*Exercise brief:*
Copy out the lines starting at "The image size is (285, 2576)." and ending at "Looking at the image, I should click on (113, 547).", swapping "Where is" for "Locate" and keeping every other character the same.

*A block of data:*
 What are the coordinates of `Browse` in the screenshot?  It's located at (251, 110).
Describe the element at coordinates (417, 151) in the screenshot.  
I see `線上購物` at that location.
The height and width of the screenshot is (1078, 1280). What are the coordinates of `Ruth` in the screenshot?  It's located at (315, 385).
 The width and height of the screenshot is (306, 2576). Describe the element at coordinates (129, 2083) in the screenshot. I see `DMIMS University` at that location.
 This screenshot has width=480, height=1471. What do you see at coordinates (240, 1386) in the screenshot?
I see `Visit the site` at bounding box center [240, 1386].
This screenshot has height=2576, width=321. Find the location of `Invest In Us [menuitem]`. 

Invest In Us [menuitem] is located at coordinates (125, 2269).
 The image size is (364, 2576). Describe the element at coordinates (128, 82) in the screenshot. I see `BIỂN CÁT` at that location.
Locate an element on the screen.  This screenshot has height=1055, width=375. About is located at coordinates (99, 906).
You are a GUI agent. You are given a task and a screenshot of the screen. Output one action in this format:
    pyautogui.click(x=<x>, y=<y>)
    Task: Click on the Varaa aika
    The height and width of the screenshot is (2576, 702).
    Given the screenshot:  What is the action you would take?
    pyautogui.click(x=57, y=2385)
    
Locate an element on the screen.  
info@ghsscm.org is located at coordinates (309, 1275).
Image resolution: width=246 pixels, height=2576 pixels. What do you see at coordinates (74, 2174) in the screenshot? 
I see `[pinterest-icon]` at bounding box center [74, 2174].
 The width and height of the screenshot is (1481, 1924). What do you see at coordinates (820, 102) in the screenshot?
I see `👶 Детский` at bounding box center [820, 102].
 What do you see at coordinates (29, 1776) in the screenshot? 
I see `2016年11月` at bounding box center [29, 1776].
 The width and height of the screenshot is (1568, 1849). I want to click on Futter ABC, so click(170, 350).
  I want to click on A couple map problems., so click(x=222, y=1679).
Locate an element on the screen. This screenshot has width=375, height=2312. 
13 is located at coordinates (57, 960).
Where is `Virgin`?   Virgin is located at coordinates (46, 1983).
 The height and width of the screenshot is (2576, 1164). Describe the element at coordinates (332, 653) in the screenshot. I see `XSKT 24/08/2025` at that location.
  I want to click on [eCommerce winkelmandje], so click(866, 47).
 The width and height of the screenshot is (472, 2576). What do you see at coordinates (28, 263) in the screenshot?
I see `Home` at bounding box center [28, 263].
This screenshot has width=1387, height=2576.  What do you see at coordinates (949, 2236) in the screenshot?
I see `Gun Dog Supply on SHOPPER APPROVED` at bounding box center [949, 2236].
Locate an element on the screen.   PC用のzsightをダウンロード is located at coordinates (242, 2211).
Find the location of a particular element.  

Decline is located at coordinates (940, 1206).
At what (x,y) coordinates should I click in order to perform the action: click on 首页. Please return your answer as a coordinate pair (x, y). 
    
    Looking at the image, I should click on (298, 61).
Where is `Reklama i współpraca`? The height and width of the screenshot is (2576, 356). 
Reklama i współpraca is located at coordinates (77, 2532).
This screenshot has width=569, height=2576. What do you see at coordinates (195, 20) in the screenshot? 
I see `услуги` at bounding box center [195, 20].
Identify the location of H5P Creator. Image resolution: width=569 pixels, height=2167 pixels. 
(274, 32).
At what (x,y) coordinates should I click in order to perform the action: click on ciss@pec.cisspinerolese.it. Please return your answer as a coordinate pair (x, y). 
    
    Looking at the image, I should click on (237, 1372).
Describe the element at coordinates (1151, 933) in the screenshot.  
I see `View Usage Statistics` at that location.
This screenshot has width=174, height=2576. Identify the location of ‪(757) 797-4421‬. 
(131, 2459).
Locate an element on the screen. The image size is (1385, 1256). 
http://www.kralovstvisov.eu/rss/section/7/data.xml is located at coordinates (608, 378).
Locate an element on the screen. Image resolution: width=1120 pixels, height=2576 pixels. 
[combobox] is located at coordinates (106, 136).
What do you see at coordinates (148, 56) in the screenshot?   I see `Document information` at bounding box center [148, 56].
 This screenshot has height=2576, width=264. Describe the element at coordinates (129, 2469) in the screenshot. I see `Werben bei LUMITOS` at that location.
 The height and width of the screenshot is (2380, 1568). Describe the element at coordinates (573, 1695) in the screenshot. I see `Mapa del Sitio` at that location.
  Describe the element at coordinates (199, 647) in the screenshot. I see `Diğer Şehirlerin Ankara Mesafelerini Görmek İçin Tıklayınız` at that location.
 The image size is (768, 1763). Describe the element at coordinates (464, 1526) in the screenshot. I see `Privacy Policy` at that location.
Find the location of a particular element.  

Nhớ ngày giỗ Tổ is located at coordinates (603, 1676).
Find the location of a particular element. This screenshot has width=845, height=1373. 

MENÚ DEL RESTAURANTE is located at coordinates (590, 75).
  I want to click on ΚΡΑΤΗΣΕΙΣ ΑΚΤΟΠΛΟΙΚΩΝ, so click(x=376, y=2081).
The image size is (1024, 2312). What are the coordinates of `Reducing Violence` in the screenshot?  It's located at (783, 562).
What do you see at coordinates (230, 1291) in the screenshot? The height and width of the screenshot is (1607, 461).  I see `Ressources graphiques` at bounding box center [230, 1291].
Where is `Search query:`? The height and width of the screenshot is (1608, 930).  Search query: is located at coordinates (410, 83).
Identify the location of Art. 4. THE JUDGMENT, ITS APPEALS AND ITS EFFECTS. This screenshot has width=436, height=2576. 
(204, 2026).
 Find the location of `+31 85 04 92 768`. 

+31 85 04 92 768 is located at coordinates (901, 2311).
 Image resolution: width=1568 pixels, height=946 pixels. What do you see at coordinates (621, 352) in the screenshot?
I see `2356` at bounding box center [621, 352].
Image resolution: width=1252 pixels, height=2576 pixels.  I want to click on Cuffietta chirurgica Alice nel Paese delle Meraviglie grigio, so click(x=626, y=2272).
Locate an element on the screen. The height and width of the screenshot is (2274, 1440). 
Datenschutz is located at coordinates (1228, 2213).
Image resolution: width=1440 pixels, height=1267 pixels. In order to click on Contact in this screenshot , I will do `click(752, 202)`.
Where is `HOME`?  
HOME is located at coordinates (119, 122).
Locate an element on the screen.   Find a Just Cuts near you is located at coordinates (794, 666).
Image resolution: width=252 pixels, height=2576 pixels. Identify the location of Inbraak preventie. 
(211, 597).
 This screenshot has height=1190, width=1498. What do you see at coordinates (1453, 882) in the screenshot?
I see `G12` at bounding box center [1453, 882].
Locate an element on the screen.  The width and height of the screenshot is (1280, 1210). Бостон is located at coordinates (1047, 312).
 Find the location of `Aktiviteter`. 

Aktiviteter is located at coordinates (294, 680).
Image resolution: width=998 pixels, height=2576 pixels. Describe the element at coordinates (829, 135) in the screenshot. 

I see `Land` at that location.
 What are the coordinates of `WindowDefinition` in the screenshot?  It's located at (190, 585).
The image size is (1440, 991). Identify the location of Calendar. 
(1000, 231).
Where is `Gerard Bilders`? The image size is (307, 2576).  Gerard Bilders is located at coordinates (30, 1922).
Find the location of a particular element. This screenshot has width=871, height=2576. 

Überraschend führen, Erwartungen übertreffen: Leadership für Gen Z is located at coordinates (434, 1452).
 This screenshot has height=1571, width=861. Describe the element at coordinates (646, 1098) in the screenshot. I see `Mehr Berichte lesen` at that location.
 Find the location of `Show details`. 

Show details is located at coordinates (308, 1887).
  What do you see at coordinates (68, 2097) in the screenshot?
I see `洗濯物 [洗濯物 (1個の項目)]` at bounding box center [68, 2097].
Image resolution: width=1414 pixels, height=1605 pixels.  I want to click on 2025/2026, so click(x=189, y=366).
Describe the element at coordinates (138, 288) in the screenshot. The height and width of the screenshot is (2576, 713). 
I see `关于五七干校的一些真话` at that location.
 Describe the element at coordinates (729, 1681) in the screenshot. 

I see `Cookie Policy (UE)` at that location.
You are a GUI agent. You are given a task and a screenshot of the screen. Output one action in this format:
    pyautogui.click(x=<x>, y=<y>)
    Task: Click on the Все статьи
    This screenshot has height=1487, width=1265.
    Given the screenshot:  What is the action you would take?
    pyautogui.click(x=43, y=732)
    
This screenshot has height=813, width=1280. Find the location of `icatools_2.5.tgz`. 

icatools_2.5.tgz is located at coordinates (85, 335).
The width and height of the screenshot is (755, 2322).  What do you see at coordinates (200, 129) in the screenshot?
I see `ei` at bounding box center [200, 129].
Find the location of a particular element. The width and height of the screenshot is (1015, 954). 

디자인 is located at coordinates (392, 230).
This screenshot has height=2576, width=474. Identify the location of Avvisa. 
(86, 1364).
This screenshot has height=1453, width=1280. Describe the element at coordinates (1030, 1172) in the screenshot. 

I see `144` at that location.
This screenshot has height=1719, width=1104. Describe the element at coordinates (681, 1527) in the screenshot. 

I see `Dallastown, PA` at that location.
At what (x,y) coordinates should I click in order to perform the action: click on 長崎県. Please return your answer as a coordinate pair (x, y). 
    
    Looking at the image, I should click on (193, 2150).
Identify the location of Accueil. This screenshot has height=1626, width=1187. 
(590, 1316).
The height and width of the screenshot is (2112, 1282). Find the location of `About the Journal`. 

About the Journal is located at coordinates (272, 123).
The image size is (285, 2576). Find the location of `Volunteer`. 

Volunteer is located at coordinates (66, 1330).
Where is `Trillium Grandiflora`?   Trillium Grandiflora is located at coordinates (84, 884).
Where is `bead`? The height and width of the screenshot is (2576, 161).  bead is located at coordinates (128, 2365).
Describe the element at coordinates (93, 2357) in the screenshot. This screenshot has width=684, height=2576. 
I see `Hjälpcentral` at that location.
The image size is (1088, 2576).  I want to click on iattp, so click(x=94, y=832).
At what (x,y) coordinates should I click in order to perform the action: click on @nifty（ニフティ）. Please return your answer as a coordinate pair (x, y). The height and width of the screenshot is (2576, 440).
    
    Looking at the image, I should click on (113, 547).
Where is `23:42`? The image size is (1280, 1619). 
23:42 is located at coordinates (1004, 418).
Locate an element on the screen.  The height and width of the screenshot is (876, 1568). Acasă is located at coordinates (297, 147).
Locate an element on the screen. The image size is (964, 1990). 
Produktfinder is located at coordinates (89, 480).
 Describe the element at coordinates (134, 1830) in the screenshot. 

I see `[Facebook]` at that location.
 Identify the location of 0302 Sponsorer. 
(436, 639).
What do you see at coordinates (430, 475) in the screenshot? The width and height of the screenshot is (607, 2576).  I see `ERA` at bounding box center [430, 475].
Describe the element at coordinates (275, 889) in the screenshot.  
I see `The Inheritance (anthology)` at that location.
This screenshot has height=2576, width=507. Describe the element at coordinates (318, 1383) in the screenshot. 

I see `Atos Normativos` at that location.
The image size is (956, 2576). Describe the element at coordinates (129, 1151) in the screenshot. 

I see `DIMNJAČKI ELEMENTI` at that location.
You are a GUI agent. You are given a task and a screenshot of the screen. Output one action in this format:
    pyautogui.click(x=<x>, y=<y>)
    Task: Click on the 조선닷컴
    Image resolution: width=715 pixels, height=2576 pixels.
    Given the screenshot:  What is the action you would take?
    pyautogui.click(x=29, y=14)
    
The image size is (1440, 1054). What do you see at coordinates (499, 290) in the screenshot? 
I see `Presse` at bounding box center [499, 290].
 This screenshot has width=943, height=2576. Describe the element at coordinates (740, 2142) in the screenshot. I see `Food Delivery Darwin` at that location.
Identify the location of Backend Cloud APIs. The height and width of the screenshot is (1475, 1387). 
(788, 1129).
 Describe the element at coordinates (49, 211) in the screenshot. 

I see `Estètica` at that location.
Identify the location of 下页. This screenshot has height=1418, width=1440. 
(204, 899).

*Complete response:*
The image size is (285, 2576). Find the location of `Volunteer`. 

Volunteer is located at coordinates (66, 1330).
Locate `Trillium Grandiflora`?   Trillium Grandiflora is located at coordinates (84, 884).
Locate `bead`? The height and width of the screenshot is (2576, 161).  bead is located at coordinates (128, 2365).
Describe the element at coordinates (93, 2357) in the screenshot. This screenshot has width=684, height=2576. 
I see `Hjälpcentral` at that location.
The image size is (1088, 2576).  I want to click on iattp, so click(x=94, y=832).
At what (x,y) coordinates should I click in order to perform the action: click on @nifty（ニフティ）. Please return your answer as a coordinate pair (x, y). The height and width of the screenshot is (2576, 440).
    
    Looking at the image, I should click on (113, 547).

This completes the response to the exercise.